Text shown:
▬▬▬
How to Manipulate Your Workout to Burn More Fat
Whether you are an Olympic athlete, a dedicated yogi or you simply choose to use the staircase instead of the elevator, something is burning while you are moving. What exactly is being used? What is burning? According to the Center for Disease Control and Prevention, the current exercise recommendation for adults is at least 150 minutes of moderate-intensity exercise or 75 minutes of high-intensity aerobic activity per week.
Physical activity is split into two categories: aerobic and anaerobic. Aerobic exercises use oxygen and include endurance sports such as long-distance running. Anaerobic exercises do not use oxygen and include non-endurance activities such as weight lifting. The major sources of energy are derived from the protein in your muscles, the glucose in your food, and the fatty acids in your adipose tissue. The body has many different sources that it draws energy from depending on the intensity and duration of physical activity performed. As intensity increases, more glucose is used; when the intensity decreases and duration increases, more fat and glycogen is burned.
▬▬▬
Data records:
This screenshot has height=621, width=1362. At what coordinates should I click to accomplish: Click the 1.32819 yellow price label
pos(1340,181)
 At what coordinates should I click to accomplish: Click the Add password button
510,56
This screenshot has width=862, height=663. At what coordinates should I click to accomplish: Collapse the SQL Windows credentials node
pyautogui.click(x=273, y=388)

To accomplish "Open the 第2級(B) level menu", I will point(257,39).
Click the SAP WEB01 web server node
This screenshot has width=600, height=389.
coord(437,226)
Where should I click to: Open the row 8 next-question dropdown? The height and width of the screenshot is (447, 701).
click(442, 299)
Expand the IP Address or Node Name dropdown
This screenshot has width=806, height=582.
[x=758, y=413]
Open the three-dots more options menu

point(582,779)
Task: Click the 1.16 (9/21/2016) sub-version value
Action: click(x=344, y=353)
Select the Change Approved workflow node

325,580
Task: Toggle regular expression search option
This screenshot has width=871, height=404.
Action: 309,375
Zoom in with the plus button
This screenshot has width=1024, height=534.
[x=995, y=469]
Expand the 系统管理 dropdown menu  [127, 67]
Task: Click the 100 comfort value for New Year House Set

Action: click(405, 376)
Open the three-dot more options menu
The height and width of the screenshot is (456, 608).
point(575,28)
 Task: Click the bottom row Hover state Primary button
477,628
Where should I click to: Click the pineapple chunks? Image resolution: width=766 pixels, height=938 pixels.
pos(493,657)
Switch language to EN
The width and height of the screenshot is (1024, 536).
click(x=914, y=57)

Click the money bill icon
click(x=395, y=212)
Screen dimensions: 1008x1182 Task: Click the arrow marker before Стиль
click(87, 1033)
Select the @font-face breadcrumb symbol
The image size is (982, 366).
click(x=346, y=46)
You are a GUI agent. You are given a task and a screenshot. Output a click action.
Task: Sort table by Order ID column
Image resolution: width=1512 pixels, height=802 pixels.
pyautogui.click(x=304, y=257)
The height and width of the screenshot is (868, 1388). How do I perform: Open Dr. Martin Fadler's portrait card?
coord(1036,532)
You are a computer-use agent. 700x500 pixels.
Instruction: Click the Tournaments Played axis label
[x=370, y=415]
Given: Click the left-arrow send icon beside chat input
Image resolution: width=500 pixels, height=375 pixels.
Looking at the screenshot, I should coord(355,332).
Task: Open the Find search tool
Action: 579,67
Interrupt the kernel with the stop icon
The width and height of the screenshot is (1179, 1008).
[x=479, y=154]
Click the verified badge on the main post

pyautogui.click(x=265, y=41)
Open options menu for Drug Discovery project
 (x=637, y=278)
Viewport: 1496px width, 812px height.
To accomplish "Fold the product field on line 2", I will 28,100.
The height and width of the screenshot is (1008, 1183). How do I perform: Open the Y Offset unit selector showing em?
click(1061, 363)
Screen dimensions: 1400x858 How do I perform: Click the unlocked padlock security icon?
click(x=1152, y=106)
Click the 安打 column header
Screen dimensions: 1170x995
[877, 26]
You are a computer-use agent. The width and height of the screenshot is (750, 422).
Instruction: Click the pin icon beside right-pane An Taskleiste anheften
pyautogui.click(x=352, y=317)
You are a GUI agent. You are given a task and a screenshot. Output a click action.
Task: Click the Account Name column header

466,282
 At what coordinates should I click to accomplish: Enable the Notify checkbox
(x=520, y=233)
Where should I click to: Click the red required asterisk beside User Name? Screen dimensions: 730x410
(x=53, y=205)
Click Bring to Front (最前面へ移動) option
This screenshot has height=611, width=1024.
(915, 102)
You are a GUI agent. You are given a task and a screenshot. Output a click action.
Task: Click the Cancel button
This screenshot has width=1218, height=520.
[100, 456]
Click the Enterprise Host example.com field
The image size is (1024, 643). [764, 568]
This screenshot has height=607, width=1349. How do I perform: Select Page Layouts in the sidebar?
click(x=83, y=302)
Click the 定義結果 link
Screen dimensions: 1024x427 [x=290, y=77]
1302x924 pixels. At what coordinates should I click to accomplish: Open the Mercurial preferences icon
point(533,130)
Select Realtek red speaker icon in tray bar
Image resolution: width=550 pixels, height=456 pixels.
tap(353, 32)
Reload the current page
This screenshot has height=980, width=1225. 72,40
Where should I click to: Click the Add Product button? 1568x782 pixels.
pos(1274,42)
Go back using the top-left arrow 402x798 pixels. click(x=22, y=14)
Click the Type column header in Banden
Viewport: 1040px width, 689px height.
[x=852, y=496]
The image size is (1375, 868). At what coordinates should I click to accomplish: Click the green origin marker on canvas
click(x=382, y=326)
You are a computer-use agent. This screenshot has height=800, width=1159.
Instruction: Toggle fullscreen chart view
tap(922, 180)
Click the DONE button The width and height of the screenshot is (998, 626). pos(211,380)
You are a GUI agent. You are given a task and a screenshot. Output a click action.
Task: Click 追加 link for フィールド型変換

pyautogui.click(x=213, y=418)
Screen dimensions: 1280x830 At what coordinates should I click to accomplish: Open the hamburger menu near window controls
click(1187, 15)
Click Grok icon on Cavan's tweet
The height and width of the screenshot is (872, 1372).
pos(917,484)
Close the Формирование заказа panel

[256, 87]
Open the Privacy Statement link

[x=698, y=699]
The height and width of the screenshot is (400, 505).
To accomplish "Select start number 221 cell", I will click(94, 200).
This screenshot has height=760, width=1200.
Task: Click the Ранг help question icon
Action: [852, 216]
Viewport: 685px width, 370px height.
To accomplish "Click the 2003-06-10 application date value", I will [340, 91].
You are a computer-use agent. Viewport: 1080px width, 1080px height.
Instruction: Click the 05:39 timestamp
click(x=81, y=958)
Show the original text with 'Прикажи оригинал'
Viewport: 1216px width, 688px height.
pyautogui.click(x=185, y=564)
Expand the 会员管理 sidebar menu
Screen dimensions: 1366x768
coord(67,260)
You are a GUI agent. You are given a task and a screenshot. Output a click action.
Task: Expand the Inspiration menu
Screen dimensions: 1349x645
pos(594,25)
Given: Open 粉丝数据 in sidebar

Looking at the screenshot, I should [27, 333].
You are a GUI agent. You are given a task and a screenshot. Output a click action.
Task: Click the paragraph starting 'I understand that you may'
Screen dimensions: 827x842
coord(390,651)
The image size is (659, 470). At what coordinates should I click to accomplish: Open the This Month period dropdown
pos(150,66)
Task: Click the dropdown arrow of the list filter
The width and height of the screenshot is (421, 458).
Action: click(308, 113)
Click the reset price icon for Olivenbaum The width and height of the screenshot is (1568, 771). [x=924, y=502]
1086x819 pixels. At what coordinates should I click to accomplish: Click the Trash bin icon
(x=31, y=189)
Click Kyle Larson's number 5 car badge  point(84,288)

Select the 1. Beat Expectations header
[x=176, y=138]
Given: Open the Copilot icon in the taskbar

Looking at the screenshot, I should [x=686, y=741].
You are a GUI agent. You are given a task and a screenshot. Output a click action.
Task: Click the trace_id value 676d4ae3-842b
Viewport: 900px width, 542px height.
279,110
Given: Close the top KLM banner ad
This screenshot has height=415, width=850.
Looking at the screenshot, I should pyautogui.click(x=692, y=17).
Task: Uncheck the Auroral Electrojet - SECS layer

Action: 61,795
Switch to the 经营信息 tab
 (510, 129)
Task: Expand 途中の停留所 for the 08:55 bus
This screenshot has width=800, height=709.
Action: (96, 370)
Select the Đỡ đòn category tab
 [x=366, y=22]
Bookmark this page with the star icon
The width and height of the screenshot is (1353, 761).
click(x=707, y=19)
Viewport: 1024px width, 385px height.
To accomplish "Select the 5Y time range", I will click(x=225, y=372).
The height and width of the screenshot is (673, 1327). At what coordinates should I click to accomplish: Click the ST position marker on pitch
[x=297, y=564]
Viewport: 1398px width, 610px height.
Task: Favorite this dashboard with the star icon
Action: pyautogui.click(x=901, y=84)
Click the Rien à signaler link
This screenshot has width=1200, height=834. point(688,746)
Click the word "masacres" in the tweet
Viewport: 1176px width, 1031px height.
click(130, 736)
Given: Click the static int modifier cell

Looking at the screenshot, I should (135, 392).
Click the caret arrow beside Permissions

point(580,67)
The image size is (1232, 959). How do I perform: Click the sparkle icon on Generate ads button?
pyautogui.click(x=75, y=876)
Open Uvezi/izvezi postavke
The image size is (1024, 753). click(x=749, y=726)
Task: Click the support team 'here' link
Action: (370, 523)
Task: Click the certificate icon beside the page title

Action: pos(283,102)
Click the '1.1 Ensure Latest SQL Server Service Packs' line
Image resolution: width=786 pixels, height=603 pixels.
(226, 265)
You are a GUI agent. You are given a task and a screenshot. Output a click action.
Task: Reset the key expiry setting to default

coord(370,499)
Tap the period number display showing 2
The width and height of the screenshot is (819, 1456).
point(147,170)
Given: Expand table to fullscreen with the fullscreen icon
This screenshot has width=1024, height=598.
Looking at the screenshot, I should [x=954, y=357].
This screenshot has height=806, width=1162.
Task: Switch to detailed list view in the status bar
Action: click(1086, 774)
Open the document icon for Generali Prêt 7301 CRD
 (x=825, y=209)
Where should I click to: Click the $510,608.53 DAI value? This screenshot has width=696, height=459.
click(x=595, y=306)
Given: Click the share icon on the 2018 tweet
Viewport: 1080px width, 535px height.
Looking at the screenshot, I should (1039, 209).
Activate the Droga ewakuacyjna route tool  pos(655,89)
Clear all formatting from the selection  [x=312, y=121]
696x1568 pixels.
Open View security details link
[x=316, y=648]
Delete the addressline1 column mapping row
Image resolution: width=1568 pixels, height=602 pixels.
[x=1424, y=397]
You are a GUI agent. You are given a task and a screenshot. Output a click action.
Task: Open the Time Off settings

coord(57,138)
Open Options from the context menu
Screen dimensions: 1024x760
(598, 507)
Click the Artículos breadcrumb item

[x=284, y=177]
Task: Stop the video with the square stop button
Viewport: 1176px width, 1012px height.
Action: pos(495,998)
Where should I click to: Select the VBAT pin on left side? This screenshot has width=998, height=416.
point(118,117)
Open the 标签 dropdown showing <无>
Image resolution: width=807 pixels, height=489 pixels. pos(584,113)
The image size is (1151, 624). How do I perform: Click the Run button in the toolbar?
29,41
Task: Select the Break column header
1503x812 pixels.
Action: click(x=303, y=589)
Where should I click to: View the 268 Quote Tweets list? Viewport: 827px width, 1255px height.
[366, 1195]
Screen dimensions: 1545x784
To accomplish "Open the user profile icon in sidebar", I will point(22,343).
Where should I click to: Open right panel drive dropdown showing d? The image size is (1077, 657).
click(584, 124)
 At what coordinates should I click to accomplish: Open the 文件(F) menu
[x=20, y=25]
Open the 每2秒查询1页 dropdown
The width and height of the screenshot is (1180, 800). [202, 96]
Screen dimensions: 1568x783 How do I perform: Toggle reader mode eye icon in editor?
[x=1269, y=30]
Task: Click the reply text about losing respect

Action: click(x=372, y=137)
▬▬▬
Required work:
[a] Could you transcribe the fat-burning workout article, starting with "How to Manipulate" and going on through "activity per week."?
[b] Can you write the next part of the fat-burning workout article, picking up right after its final sentence?

Answers per task:
[a]
How to Manipulate Your Workout to Burn More Fat
Whether you are an Olympic athlete, a dedicated yogi or you simply choose to use the staircase instead of the elevator, something is burning while you are moving. What exactly is being used? What is burning? According to the Center for Disease Control and Prevention, the current exercise recommendation for adults is at least 150 minutes of moderate-intensity exercise or 75 minutes of high-intensity aerobic activity per week.

[b]
During moderate-intensity exercise that lasts for one to three hours, the usage and burning of fat is at the highest level. Not as much fat is burned during high-intensity exercise because fat cannot be oxidized at a sufficient enough rate to provide the needed energy. Therefore, for weight loss and weight maintenance, moderate-intensity exercise is best; whereas high-intensity exercise is best for muscle building and training. Depending on your individual wellness goals, you can adjust the duration and intensity of your physical activity routine.